Dexter Season 6 Premiere Review: Snakes on a Beach
In numerous interviews leading up to the sixth season premiere of Dexter, "Those Kinds of Things," producers drove home the point that they wanted to give this serial killer a fresh start.
Hence, the one-year time jump and the guilt-free Dexter Morgan we meet in the opening scene, as he's clearly over any Rita or Lumen-related issues and back to his joyfully murderous days (not even needing to go through with his ritual, in this case, in order to earn satisfaction.).
It's a welcome move by the series, but establishing this essentially clean slate felt a bit clunky and expository.
It's always frustrating when there's no smooth transition between seasons. The result is a premiere that spends a majority of its time catching viewers up and tossing a lot of information at them in an uncreative way. Here, we were pretty much just told that Batista and Laguerta divorced... the latter blackmailed herself to the captain's job... Deb and Quinn are living together... Dexter bought the apartment next to him and hired Batista's sister as a nanny.... and Masuka is hiring an intern.
That's a great deal of telling and not a lot of showing.
The reunion storyline also dragged on and didn't really take us anywhere new. We've seen Dexter track a potential victim dozens of times before and it wasn't exactly shocking to learn he wasn't popular in high school. And when a major plot point (the cell phone grab/subsequent deception) rests on a blow job from a random former classmate? Not exactly an example of great writing.
Same for Deb coming to the rescue of all those bar patrons. It's safe to assume the phone video of her bravery will elevate her to Lieutenant above Batista - I'd have to imagine the only reason for his extended scene with his sister was to later crush his hopes/dreams by giving the job to someone else - but the robbery just felt contrived and out of nowhere. What criminal barges into an establishment, guns blazing, like that?
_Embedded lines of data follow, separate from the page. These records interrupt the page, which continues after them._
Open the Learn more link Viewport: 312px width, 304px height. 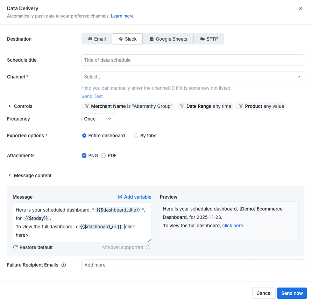coord(122,16)
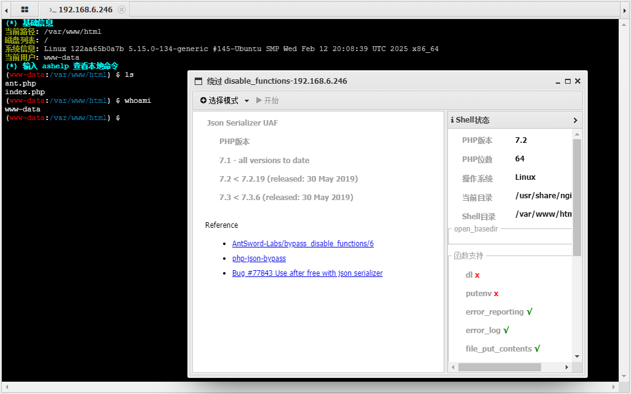
Task: Maximize the disable_functions bypass dialog
Action: tap(568, 81)
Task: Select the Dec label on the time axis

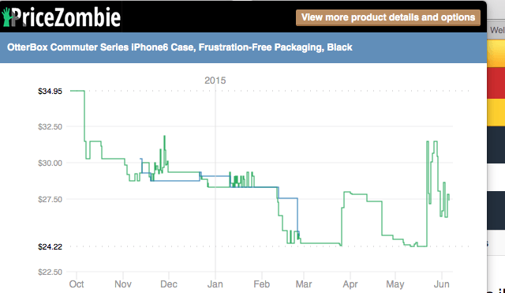Action: click(169, 284)
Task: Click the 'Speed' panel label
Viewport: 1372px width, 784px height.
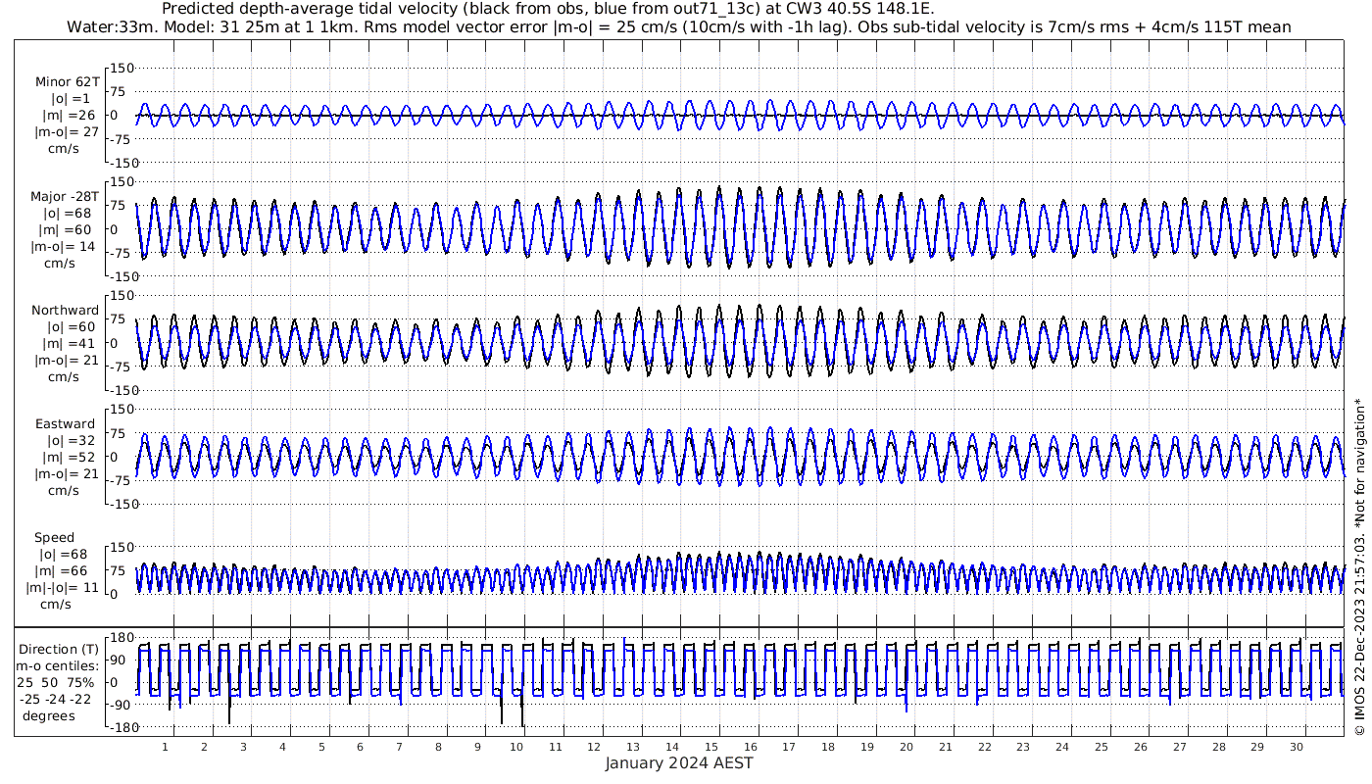Action: tap(54, 538)
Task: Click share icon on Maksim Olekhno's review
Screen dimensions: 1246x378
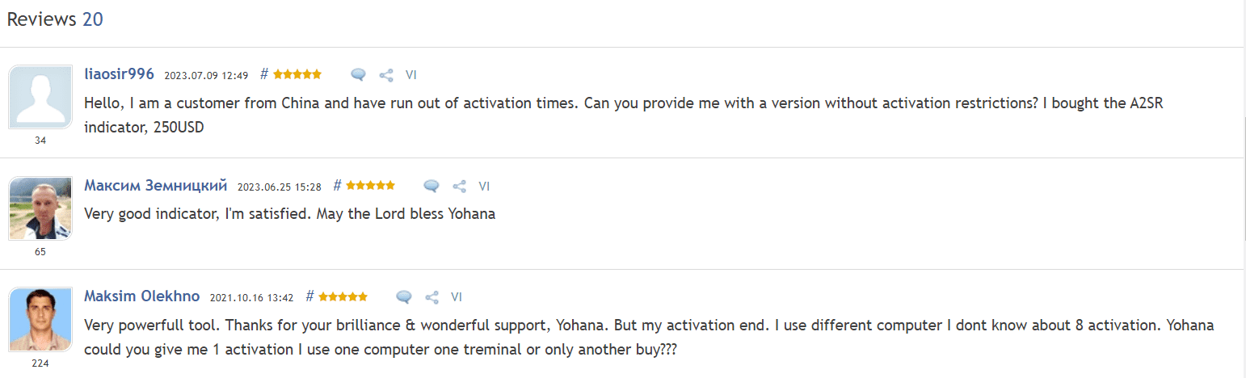Action: [x=431, y=297]
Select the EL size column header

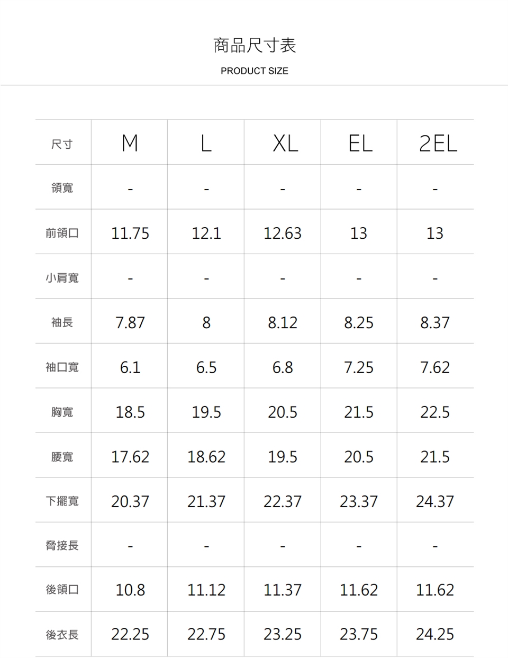tap(360, 143)
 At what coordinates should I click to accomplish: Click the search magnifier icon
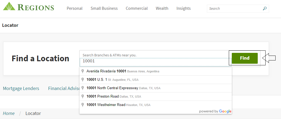(x=265, y=8)
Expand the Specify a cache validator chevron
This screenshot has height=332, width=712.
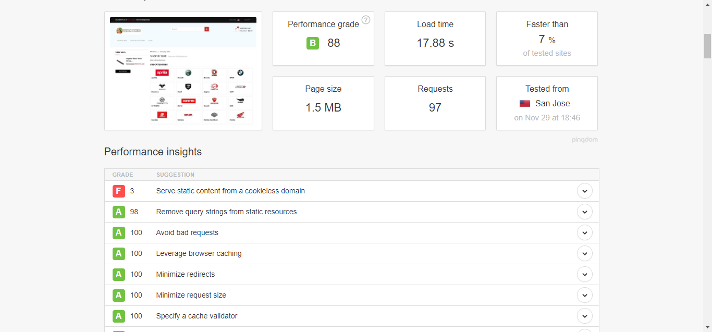click(x=585, y=316)
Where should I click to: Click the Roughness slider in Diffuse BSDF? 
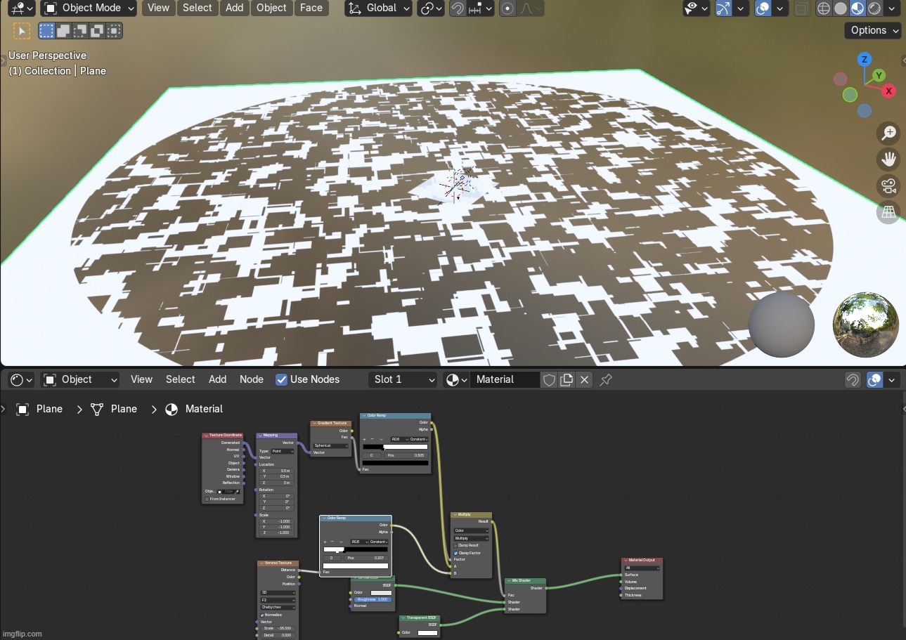click(x=373, y=599)
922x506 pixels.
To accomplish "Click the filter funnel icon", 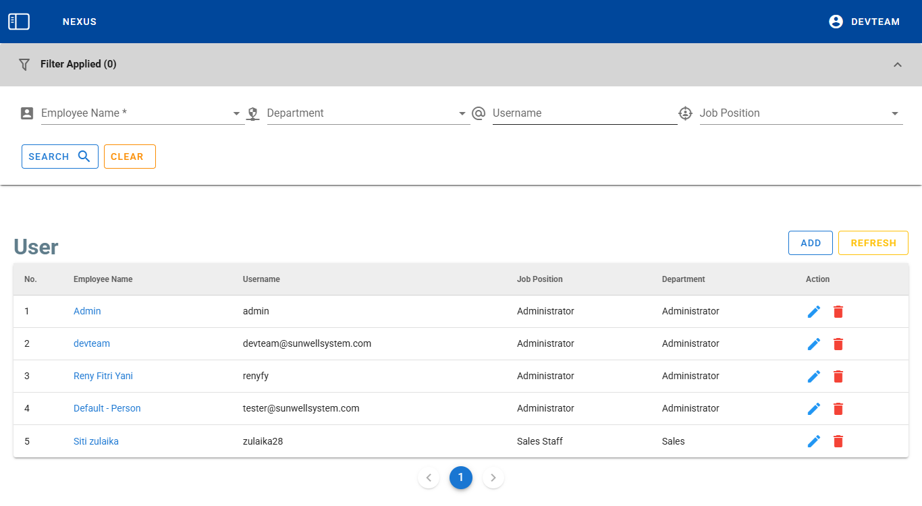I will pyautogui.click(x=24, y=65).
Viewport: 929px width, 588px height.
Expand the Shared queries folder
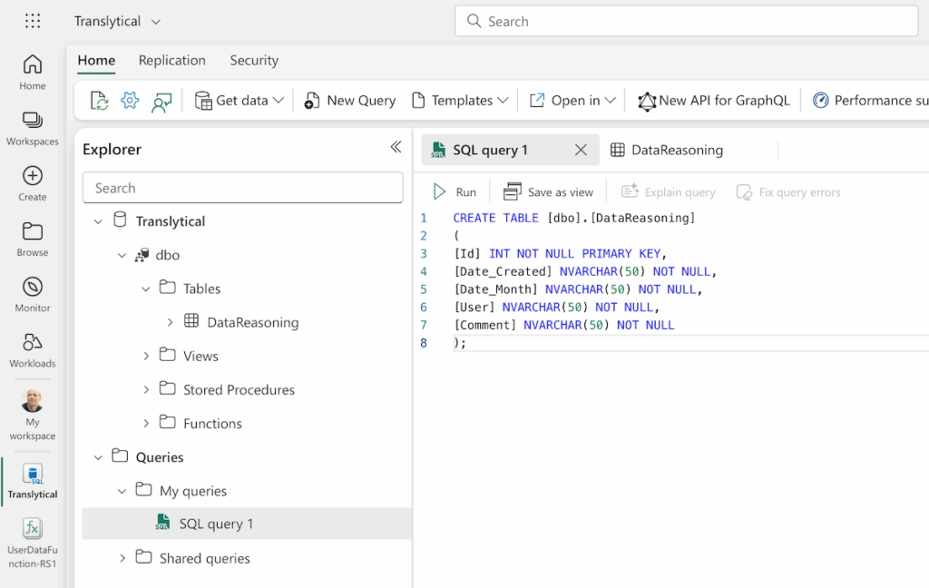[122, 558]
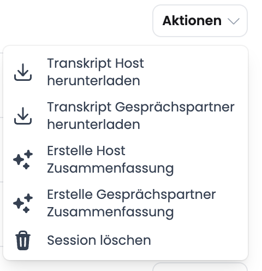The width and height of the screenshot is (262, 271).
Task: Click the partially visible button below the menu
Action: pyautogui.click(x=200, y=267)
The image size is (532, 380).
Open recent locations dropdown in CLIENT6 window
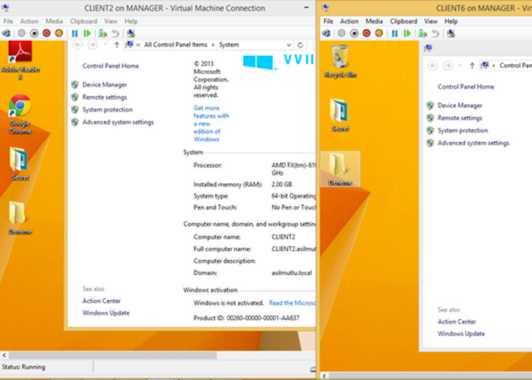pyautogui.click(x=462, y=66)
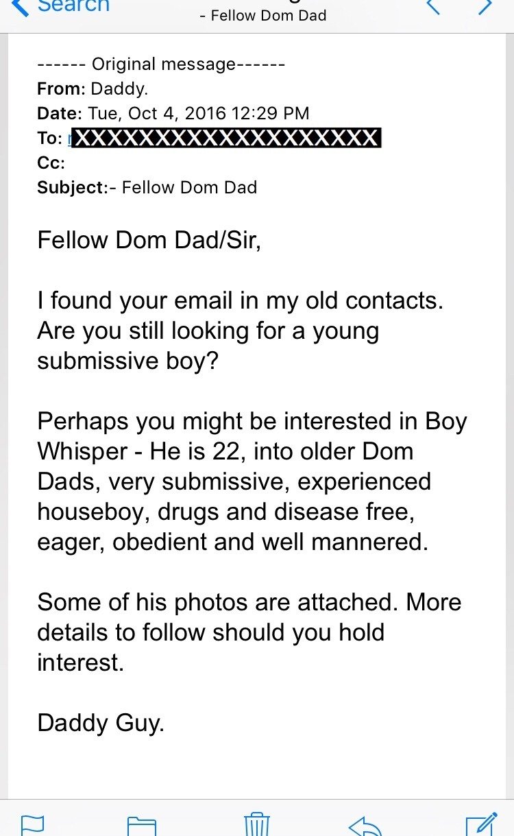The image size is (514, 836).
Task: Move message using the folder icon
Action: tap(142, 824)
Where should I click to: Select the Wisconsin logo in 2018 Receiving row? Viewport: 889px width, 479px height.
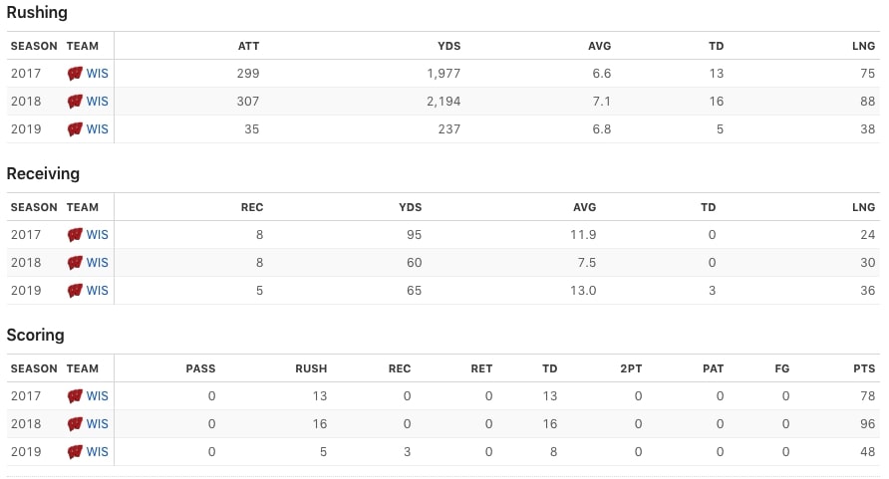(75, 263)
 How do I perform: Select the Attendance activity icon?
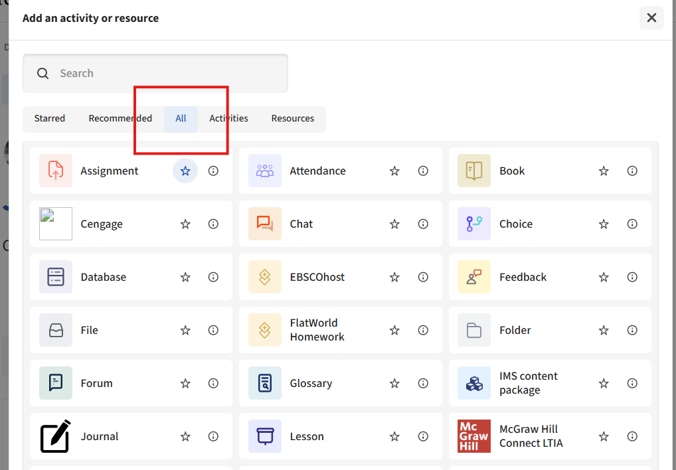pos(265,171)
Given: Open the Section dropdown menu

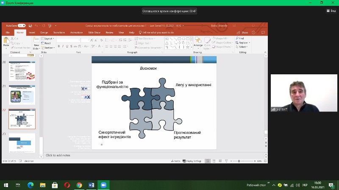Looking at the screenshot, I should pos(49,48).
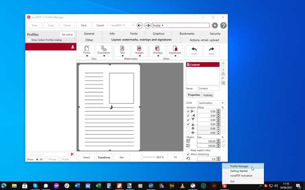Toggle the Show Select Profiles dialog checkbox
Image resolution: width=305 pixels, height=190 pixels.
(29, 40)
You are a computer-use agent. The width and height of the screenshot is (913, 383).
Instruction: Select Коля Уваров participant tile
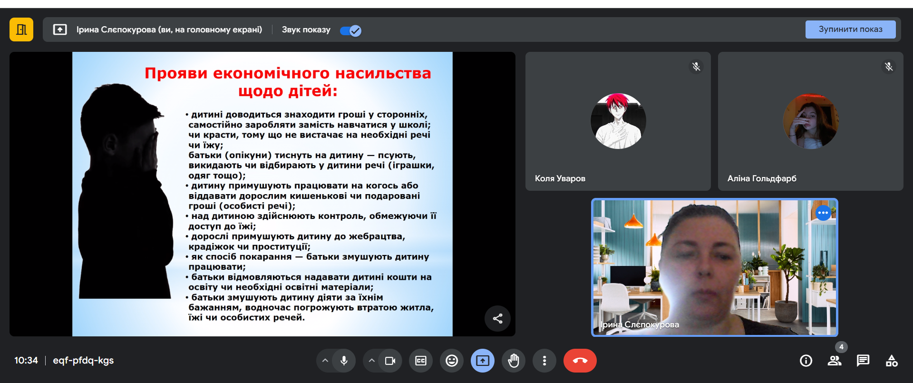click(x=618, y=121)
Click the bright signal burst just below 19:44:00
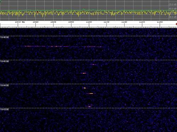Image resolution: width=177 pixels, height=132 pixels. [x=85, y=88]
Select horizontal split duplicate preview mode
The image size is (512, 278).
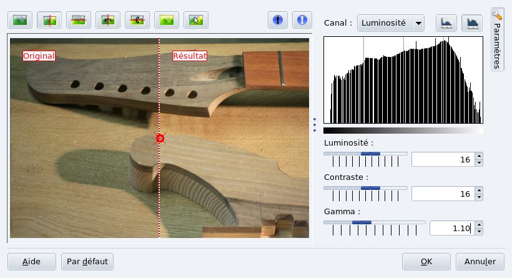pyautogui.click(x=137, y=21)
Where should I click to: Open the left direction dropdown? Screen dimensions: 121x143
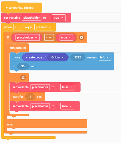tap(105, 57)
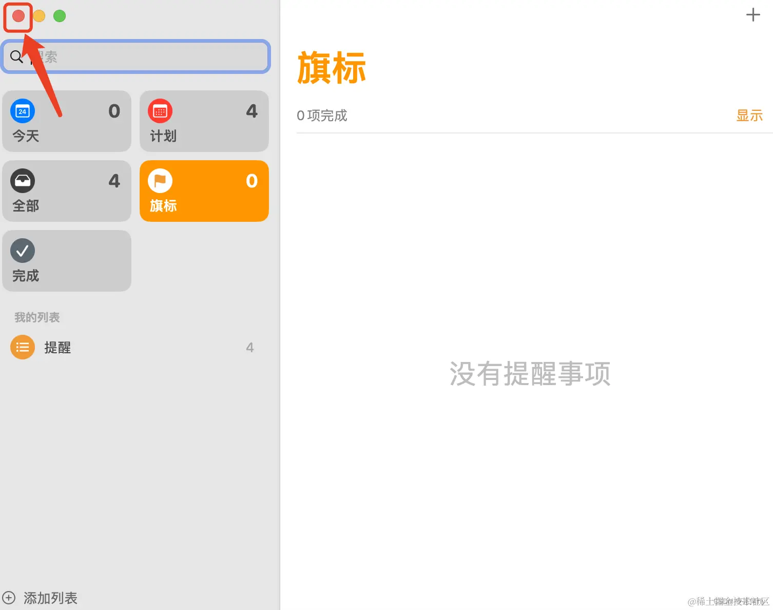Image resolution: width=773 pixels, height=610 pixels.
Task: Click the 0 项完成 completed count label
Action: 322,116
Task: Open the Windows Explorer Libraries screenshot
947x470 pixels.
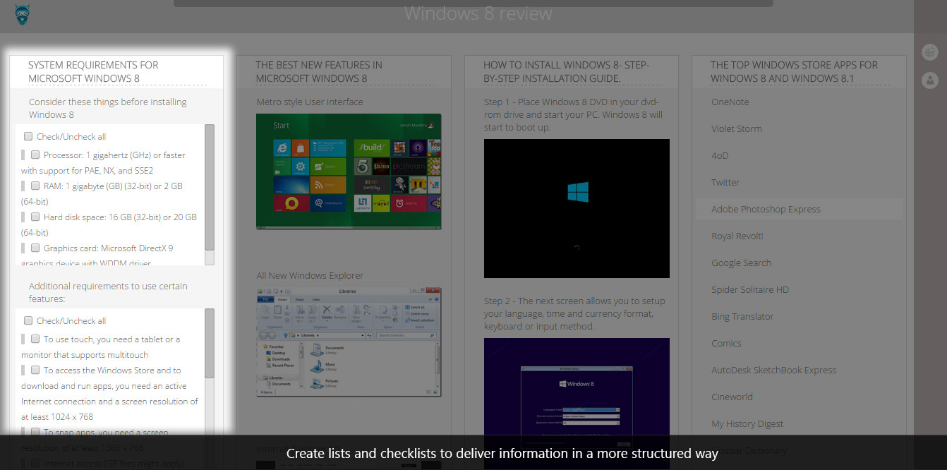Action: 349,342
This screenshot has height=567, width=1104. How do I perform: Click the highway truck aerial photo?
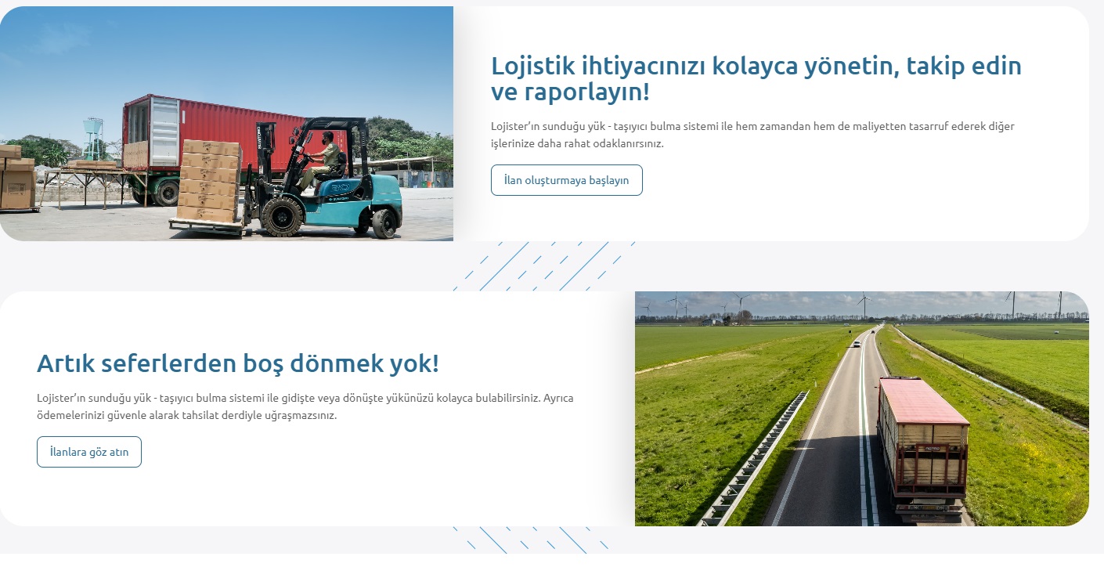pos(861,408)
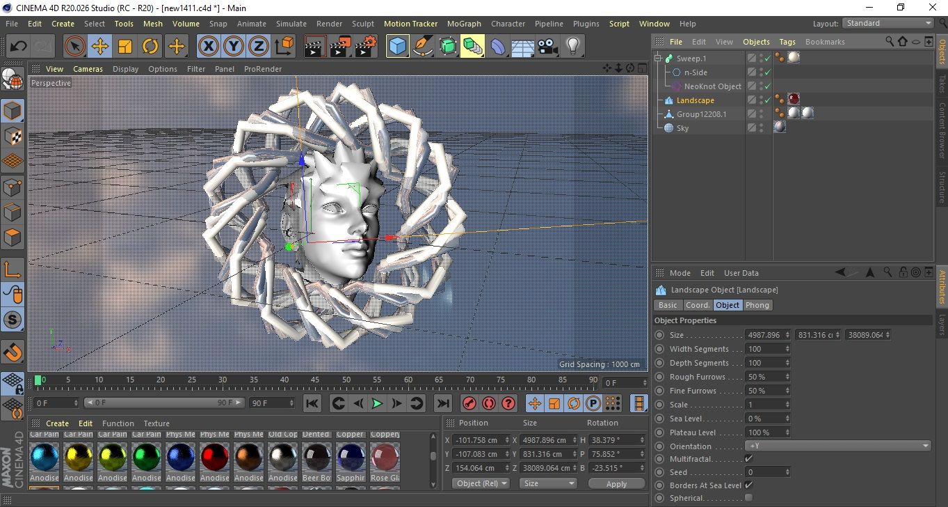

Still, it's only one episode and I understand the need to reset the show after a subpar season five. I also have very high hopes for what appears to be the grand theme of upcoming episodes. I'm sick of Dexter wondering if he can ever be a normal human (answer: no), so let's see him tackle how an abnormal human can still be a caring, effecting father, especially in light of no belief system. This ought to be an interesting, tricky subject to navigate.
Finally, though it's way too early to know what they are up to or how they fit in to the grand narrative, Colin Hanks and Edward James Olmos definitely made a creepy first impression. I look forward to a lot more from this mysterious mentor and his protege.